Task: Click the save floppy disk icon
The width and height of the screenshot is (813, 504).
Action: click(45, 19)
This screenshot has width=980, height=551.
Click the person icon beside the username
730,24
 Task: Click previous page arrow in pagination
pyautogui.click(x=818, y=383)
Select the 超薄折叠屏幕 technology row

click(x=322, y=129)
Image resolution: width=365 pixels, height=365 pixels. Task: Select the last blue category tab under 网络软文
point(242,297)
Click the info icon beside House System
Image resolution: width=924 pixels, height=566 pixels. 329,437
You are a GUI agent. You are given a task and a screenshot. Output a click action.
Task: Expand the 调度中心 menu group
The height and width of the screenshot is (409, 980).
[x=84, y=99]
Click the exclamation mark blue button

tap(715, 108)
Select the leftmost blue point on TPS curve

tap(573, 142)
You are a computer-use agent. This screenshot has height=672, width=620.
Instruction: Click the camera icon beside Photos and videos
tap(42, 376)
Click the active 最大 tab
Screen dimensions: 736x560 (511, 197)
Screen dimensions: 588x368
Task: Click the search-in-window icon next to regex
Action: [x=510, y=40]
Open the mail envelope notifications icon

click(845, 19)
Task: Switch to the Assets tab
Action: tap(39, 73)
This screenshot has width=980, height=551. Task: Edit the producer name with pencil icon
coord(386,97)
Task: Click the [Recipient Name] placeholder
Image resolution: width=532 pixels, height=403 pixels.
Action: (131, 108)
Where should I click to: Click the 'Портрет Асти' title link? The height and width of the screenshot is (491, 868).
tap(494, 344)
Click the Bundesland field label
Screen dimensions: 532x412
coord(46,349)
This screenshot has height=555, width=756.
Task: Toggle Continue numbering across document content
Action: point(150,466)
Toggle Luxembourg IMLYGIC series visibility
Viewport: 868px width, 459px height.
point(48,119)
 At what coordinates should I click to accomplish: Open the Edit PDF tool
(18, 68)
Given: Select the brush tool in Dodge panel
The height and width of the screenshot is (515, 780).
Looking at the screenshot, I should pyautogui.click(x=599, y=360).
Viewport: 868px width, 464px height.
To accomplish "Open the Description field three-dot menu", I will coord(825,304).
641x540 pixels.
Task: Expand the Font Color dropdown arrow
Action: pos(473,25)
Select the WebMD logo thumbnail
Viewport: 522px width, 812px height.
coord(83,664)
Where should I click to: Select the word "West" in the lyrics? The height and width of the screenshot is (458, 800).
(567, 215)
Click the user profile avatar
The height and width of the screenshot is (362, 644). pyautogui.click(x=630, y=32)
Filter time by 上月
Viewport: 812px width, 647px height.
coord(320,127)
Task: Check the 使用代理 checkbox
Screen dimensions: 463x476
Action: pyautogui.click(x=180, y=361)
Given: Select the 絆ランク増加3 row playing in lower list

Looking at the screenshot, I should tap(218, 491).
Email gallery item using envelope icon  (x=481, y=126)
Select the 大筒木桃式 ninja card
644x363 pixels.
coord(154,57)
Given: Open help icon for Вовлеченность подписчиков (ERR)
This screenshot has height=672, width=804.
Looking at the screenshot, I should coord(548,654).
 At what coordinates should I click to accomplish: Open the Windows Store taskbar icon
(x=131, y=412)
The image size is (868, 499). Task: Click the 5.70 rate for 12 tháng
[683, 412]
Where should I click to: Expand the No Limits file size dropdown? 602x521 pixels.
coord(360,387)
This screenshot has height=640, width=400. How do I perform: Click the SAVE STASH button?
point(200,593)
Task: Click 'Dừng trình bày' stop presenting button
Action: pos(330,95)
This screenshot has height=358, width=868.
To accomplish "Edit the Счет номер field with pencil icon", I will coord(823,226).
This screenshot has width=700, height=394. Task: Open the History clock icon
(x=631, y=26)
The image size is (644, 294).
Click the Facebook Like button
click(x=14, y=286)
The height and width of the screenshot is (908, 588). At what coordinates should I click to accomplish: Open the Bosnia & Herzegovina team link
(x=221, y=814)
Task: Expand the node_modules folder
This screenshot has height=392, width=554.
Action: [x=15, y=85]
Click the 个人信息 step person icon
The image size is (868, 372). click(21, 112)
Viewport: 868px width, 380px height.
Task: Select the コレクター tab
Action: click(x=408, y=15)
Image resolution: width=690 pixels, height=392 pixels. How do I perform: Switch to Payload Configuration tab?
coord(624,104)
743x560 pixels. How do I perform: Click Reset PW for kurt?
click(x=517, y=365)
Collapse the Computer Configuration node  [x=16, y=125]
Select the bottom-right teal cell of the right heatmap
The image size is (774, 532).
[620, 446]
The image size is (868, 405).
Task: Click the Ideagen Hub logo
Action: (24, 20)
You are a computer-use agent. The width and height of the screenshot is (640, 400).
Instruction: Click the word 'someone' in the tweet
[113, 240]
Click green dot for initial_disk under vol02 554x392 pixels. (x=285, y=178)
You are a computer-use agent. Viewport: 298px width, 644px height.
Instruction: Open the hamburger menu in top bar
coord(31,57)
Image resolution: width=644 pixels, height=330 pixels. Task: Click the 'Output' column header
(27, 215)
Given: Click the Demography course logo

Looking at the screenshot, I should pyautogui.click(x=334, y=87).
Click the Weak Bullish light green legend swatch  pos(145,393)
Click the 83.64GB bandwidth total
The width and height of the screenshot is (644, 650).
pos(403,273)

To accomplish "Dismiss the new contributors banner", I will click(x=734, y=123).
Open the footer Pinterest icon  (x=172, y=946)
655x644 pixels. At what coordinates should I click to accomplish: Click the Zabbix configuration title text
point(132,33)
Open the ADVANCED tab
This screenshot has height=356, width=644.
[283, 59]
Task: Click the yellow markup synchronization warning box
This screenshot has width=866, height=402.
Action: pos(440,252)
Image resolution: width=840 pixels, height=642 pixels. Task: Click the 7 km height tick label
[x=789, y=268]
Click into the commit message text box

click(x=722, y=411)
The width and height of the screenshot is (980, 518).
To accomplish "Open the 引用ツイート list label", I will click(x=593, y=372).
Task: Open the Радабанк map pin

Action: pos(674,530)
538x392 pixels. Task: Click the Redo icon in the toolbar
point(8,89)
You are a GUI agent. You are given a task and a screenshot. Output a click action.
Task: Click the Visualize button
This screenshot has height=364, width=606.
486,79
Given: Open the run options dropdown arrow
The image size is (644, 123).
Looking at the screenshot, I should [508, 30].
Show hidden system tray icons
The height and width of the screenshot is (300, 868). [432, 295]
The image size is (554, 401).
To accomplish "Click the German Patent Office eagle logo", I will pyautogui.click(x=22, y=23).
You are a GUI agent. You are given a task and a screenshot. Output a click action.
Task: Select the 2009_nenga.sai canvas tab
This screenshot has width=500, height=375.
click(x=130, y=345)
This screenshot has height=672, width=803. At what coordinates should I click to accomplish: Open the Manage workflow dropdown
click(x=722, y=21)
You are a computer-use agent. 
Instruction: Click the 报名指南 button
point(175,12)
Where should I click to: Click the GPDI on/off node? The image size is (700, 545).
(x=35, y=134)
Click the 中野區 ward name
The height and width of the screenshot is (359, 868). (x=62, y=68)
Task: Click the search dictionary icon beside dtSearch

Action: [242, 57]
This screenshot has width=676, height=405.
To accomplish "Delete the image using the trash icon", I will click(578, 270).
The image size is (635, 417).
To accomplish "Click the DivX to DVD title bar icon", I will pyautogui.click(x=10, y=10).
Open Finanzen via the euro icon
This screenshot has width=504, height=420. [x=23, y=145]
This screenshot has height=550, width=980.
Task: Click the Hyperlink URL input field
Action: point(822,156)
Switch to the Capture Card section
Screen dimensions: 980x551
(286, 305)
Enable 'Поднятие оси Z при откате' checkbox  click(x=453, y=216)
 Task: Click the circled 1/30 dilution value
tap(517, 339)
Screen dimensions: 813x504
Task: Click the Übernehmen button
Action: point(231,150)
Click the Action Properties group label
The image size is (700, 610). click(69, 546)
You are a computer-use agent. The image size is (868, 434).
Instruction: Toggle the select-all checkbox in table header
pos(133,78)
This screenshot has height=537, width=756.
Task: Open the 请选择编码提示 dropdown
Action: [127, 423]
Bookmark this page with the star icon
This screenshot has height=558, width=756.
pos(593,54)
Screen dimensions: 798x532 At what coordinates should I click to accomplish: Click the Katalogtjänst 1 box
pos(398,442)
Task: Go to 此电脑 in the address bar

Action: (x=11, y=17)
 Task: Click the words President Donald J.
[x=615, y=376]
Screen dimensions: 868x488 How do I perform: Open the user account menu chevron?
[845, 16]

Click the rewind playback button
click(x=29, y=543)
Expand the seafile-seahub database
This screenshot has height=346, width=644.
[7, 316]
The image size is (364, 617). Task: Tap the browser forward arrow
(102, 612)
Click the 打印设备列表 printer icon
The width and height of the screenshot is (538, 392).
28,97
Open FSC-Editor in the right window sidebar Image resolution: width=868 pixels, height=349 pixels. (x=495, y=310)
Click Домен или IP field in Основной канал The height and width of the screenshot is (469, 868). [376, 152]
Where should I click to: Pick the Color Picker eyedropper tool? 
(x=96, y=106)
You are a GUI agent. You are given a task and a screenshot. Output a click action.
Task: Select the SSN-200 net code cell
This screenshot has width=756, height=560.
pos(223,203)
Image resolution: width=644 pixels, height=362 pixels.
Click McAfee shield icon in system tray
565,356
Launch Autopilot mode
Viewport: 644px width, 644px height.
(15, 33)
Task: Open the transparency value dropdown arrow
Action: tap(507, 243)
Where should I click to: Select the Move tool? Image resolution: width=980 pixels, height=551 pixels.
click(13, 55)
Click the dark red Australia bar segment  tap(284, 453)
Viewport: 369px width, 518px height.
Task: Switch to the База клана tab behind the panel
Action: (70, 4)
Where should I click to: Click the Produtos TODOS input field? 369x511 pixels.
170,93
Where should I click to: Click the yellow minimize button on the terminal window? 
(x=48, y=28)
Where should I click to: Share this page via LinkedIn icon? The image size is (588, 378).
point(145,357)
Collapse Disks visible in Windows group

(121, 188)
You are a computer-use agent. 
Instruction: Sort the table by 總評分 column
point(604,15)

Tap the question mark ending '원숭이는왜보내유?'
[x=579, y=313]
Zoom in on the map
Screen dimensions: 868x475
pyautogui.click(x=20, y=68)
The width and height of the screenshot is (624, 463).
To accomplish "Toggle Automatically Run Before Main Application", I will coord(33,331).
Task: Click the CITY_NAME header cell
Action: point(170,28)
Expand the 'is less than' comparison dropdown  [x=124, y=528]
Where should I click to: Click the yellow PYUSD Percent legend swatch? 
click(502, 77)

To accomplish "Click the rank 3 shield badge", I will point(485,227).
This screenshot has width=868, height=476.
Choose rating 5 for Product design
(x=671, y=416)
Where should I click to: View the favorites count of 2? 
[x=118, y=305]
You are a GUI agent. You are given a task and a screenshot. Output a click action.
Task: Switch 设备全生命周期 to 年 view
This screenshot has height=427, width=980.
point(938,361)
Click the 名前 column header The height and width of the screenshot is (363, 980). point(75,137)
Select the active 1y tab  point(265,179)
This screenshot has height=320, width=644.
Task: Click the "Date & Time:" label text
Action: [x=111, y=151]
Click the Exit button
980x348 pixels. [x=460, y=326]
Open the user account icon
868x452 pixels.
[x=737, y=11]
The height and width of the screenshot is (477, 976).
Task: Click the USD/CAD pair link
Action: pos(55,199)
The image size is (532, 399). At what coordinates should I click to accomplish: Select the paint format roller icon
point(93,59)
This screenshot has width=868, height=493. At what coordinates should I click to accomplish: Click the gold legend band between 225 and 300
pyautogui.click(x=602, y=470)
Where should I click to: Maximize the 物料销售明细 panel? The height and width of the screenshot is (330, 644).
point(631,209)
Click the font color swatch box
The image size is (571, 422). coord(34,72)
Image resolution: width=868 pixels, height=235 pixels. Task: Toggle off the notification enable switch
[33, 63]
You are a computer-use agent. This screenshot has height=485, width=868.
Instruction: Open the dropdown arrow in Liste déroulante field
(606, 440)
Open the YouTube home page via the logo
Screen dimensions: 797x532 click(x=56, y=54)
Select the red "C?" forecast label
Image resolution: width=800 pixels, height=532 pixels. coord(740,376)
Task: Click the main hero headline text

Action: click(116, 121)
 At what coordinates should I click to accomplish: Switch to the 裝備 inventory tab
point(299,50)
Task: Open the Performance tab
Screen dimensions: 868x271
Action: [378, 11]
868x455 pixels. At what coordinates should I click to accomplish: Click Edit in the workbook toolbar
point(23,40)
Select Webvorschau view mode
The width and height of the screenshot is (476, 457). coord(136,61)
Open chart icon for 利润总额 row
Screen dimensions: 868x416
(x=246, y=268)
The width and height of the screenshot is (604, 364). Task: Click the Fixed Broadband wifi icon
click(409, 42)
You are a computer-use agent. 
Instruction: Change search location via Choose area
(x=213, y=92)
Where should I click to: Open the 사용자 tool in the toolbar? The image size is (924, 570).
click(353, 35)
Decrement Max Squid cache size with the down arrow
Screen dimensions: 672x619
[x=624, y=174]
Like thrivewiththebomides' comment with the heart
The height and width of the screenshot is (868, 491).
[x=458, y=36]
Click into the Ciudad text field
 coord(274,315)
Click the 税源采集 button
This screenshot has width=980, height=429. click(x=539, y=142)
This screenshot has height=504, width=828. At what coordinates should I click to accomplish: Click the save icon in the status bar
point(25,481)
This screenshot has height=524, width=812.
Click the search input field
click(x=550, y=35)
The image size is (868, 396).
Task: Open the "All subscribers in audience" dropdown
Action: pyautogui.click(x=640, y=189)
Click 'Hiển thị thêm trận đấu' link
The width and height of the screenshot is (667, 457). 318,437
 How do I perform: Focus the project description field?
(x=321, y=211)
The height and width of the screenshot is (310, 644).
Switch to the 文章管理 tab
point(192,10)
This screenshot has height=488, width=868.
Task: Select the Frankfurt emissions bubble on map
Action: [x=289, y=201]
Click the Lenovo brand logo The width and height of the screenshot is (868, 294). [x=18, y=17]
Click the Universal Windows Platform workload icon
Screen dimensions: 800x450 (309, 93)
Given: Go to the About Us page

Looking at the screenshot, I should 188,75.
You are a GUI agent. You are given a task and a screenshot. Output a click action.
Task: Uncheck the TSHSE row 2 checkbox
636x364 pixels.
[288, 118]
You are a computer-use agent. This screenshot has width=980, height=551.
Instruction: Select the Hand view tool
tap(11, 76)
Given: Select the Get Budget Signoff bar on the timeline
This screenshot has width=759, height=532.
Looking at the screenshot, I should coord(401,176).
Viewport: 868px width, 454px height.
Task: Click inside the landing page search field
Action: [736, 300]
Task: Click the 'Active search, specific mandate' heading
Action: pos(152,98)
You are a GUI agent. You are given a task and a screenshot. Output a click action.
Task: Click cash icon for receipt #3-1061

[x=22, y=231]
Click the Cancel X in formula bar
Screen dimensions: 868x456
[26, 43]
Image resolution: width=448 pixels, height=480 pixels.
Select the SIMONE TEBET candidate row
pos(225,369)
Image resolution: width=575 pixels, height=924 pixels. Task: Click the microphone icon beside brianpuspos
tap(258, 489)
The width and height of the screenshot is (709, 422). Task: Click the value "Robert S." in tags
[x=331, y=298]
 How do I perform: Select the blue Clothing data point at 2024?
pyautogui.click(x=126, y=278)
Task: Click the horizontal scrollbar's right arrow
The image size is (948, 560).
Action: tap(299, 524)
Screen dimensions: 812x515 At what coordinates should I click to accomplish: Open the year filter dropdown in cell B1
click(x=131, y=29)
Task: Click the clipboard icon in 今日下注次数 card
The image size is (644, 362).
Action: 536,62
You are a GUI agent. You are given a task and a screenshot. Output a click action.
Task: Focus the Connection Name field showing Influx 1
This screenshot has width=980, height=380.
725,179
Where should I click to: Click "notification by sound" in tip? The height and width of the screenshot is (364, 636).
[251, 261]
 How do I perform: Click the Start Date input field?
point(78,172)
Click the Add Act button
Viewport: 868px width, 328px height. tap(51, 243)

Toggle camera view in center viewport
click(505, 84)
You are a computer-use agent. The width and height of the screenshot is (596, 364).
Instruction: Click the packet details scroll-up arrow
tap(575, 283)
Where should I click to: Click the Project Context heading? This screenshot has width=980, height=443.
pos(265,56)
◇ ◇ ◇ ◇ ◇ ◇ ◇
_Task to complete:_ In the listing above, the line with "How do I perform: Select" starts the part to copy. Copy it through the last line exactly, with nothing else.

_Exercise output:_
 How do I perform: Select the blue Clothing data point at 2024?
pyautogui.click(x=126, y=278)
Task: Click the horizontal scrollbar's right arrow
The image size is (948, 560).
Action: tap(299, 524)
Screen dimensions: 812x515 At what coordinates should I click to accomplish: Open the year filter dropdown in cell B1
click(x=131, y=29)
Task: Click the clipboard icon in 今日下注次数 card
The image size is (644, 362).
Action: 536,62
You are a GUI agent. You are given a task and a screenshot. Output a click action.
Task: Focus the Connection Name field showing Influx 1
This screenshot has width=980, height=380.
725,179
Where should I click to: Click "notification by sound" in tip? The height and width of the screenshot is (364, 636).
[251, 261]
 How do I perform: Click the Start Date input field?
point(78,172)
Click the Add Act button
Viewport: 868px width, 328px height. tap(51, 243)

Toggle camera view in center viewport
click(505, 84)
You are a computer-use agent. The width and height of the screenshot is (596, 364).
Instruction: Click the packet details scroll-up arrow
tap(575, 283)
Where should I click to: Click the Project Context heading? This screenshot has width=980, height=443.
pos(265,56)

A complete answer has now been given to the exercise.